- _What you need to do_
Look for "agent" in the material below and show each line that contains it.
Content starts
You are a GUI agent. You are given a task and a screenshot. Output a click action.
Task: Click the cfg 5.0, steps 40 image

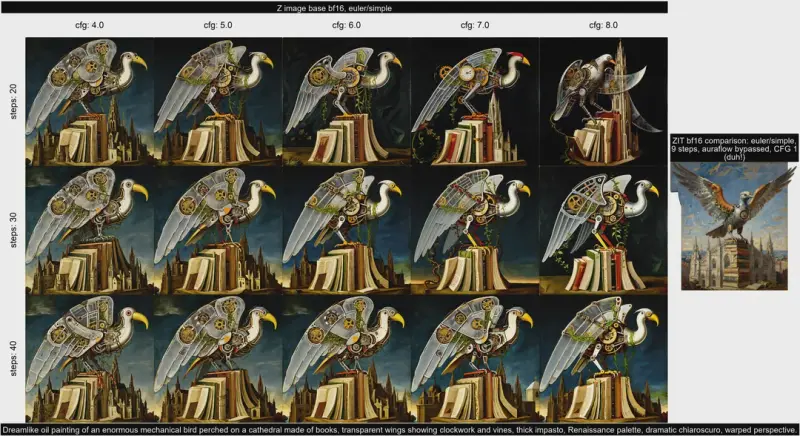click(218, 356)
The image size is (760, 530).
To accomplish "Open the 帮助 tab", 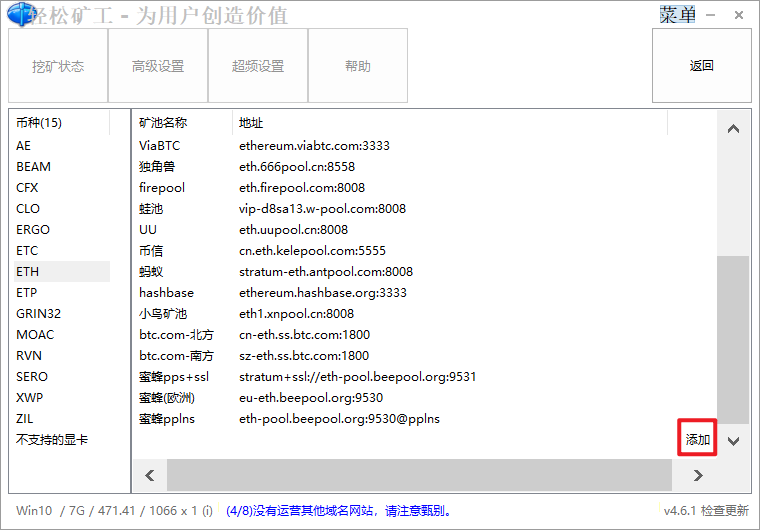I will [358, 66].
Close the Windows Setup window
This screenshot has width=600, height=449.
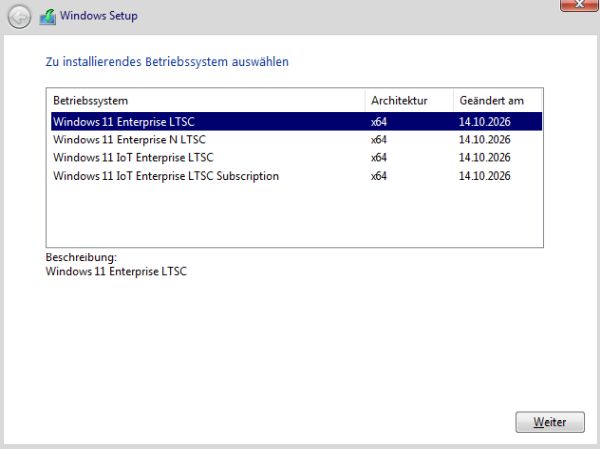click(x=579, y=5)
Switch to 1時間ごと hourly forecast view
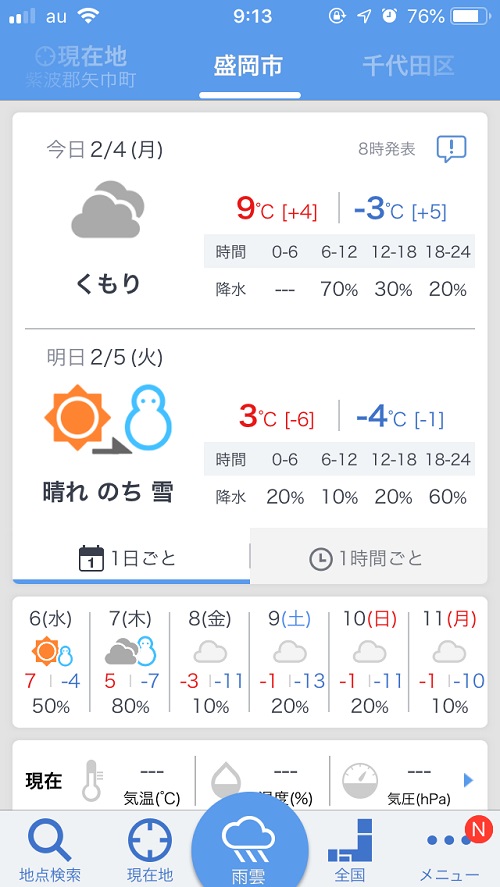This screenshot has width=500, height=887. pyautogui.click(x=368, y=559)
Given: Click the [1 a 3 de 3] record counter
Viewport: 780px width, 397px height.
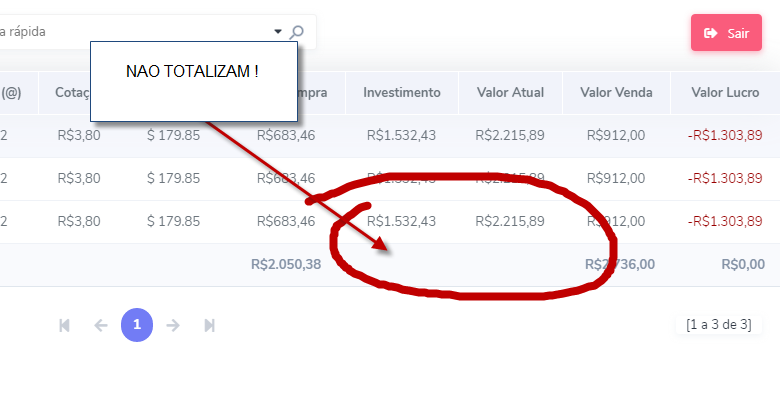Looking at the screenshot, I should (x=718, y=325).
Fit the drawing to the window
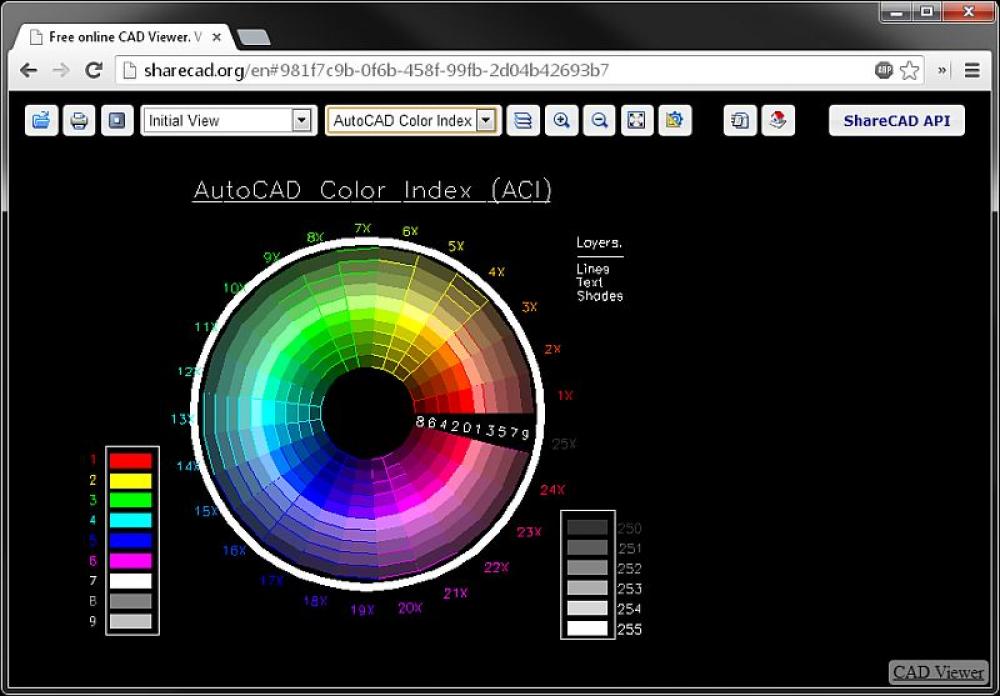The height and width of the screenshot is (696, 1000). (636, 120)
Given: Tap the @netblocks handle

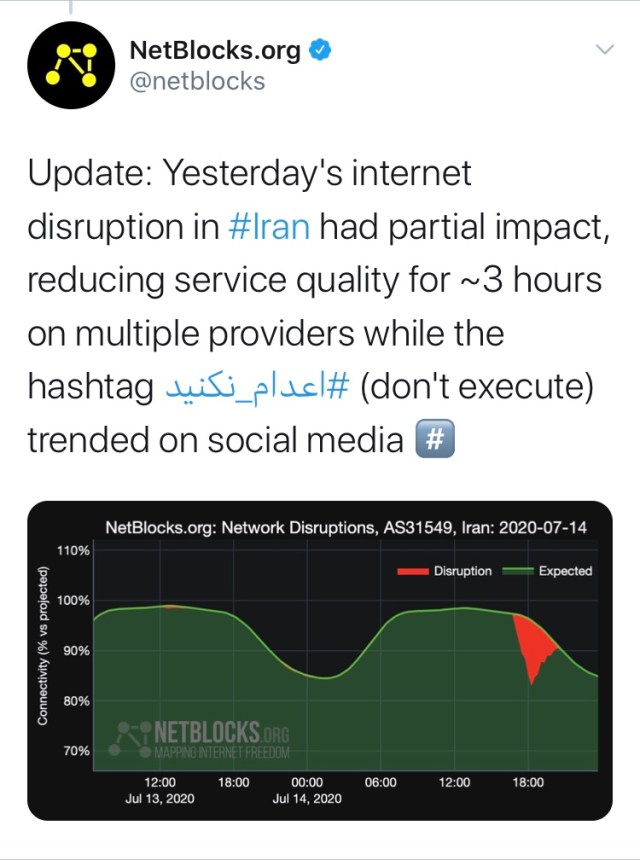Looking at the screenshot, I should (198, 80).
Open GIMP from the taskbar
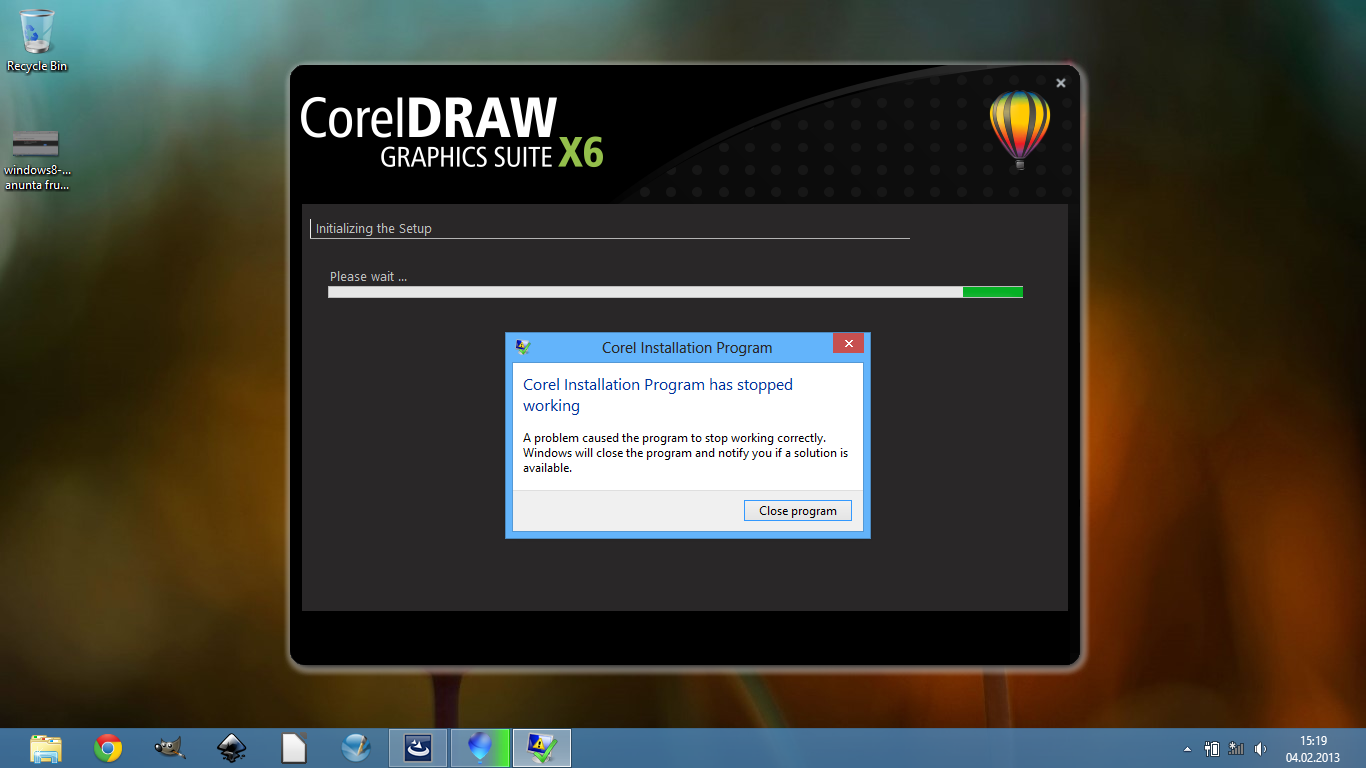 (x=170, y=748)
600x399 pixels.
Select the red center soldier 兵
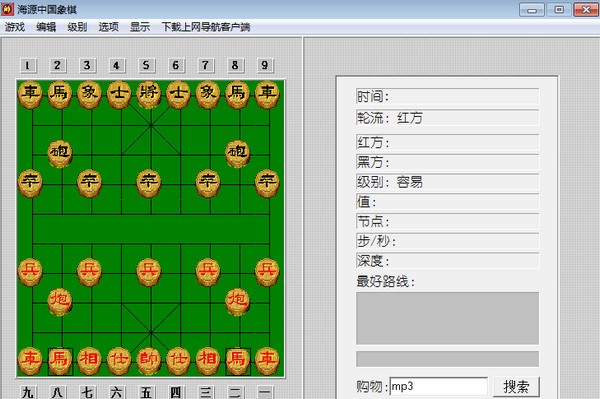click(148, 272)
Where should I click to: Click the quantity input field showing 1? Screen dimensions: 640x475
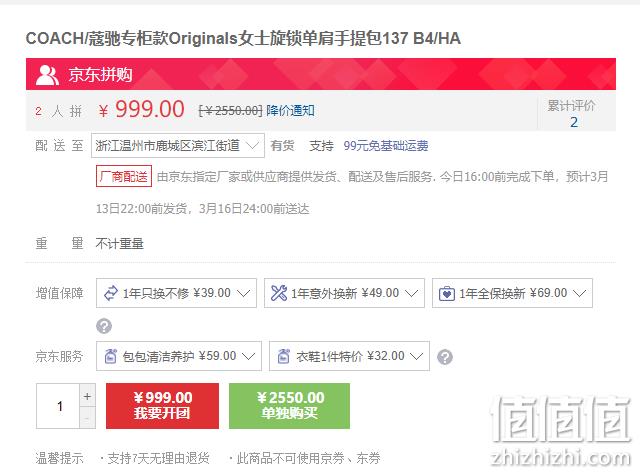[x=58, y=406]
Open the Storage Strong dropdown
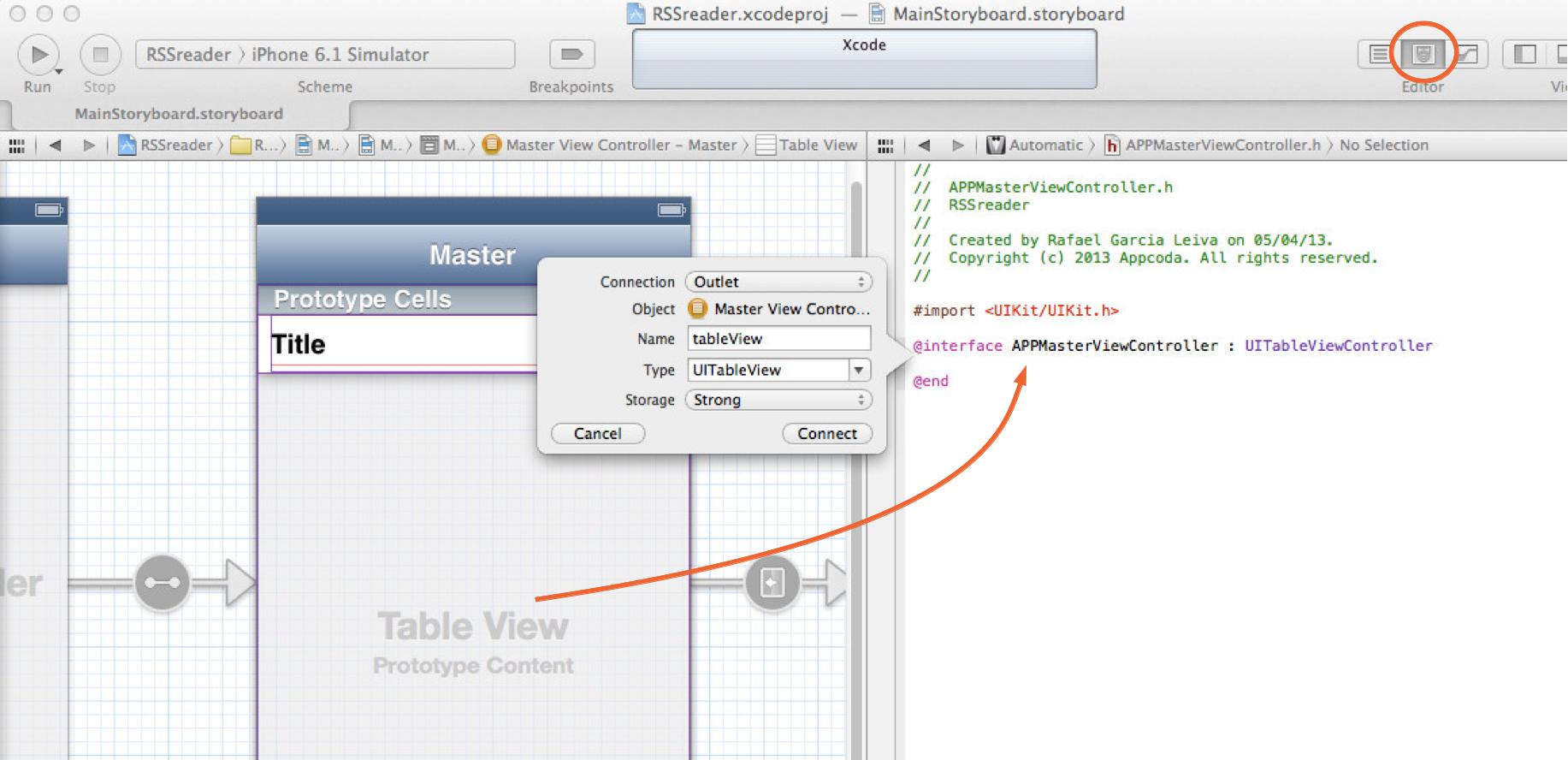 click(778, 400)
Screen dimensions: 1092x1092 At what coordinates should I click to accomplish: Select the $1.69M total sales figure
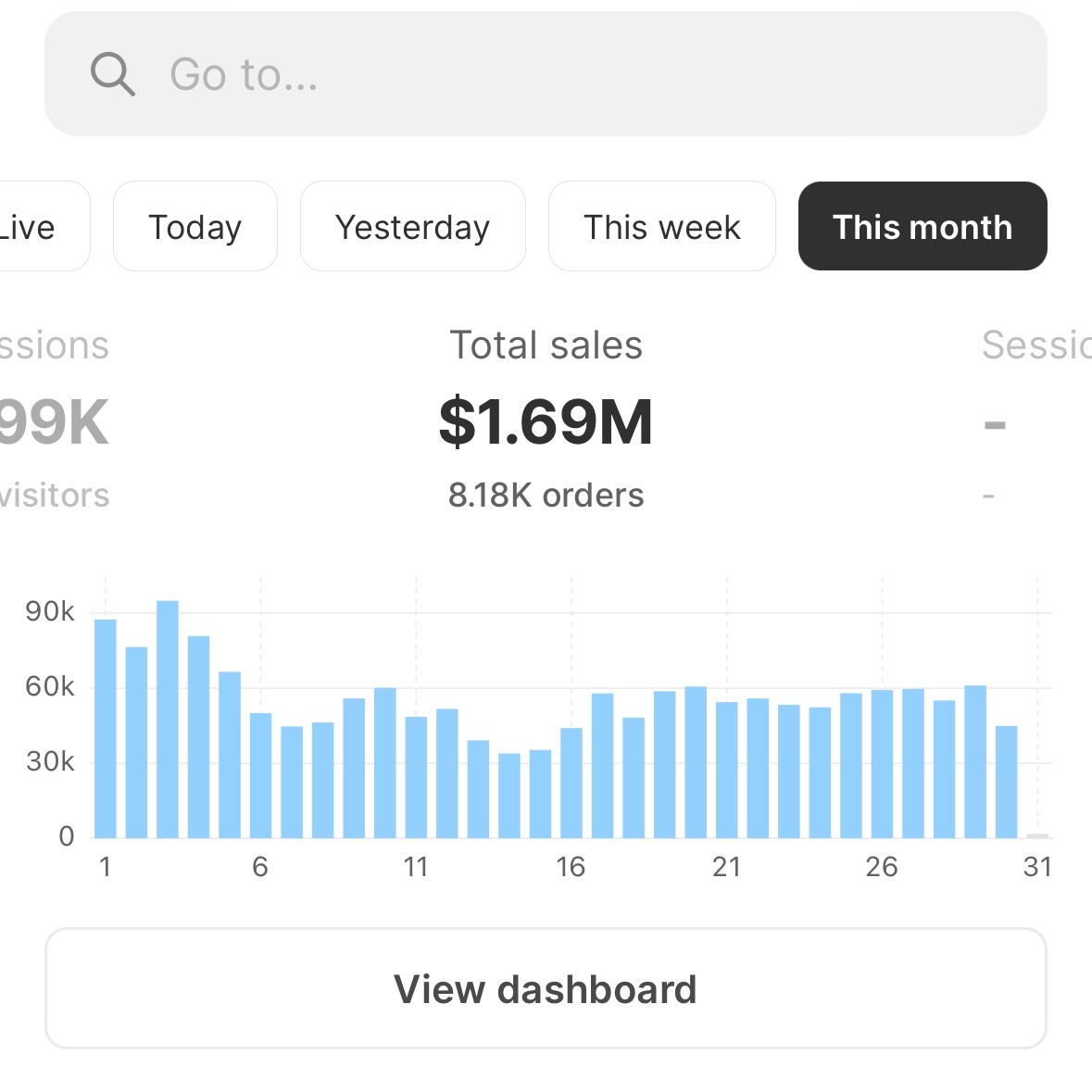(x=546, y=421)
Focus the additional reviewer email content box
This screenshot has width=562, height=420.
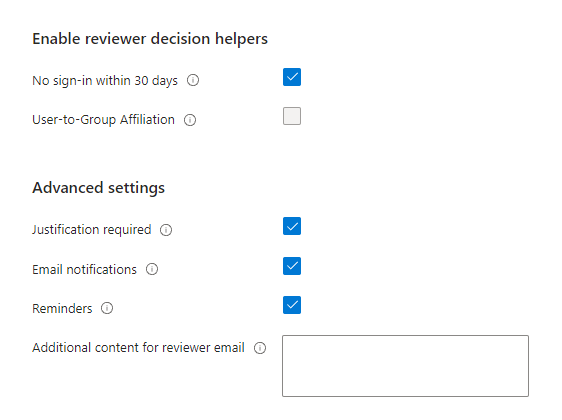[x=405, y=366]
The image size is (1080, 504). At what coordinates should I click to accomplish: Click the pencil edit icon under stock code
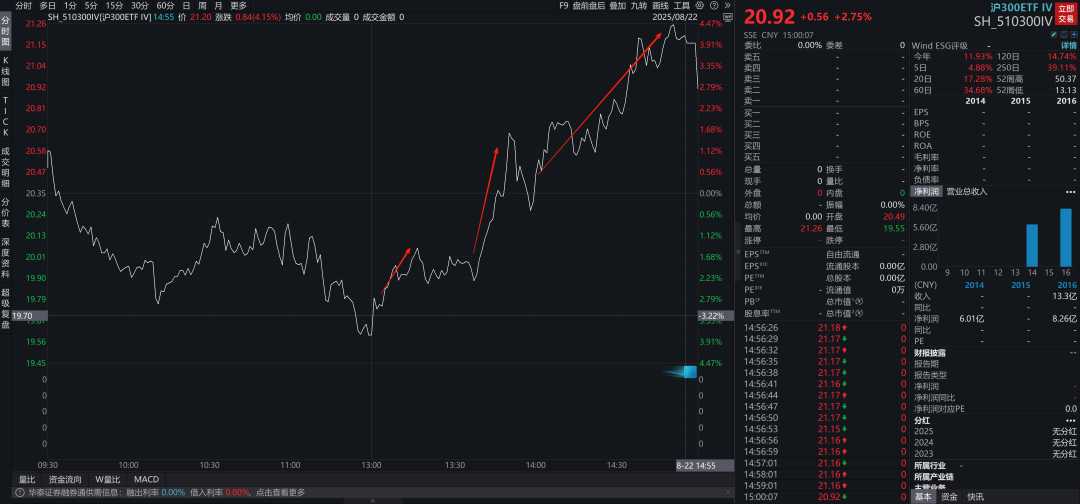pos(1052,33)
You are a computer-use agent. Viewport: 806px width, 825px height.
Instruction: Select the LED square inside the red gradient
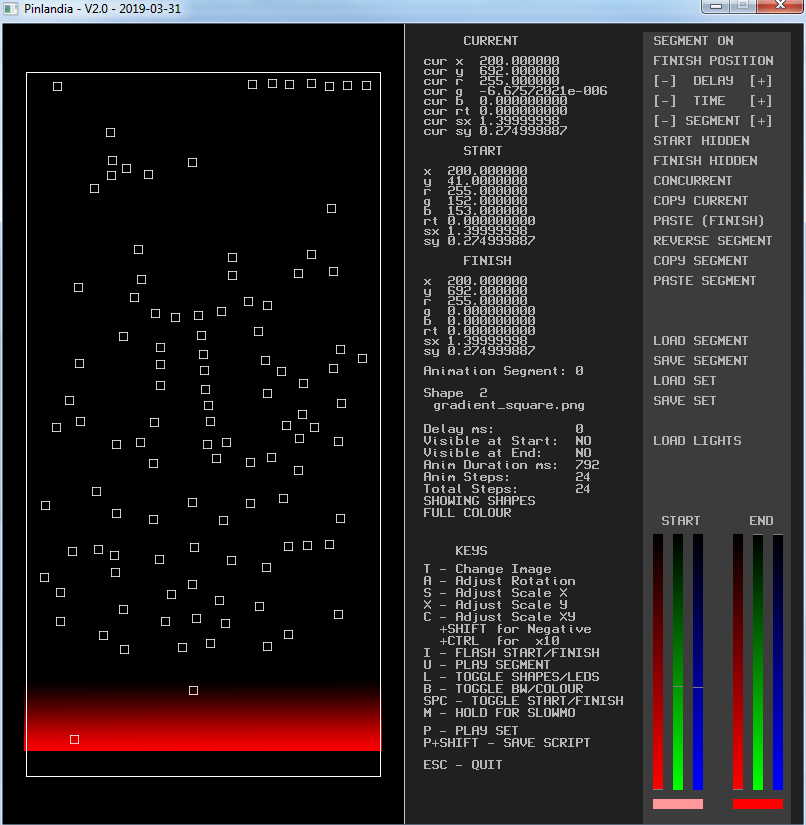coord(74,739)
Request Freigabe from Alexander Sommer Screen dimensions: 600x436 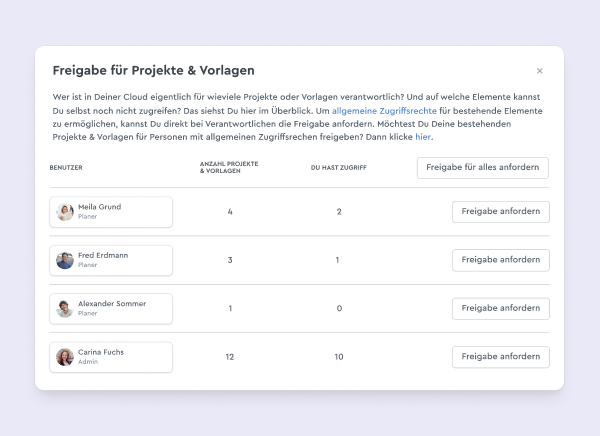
Content ends
- _Your solution_
You are a GUI agent. You are given a task and a screenshot. Output a click action.
You are a computer-use agent. Viewport: 806px width, 825px height.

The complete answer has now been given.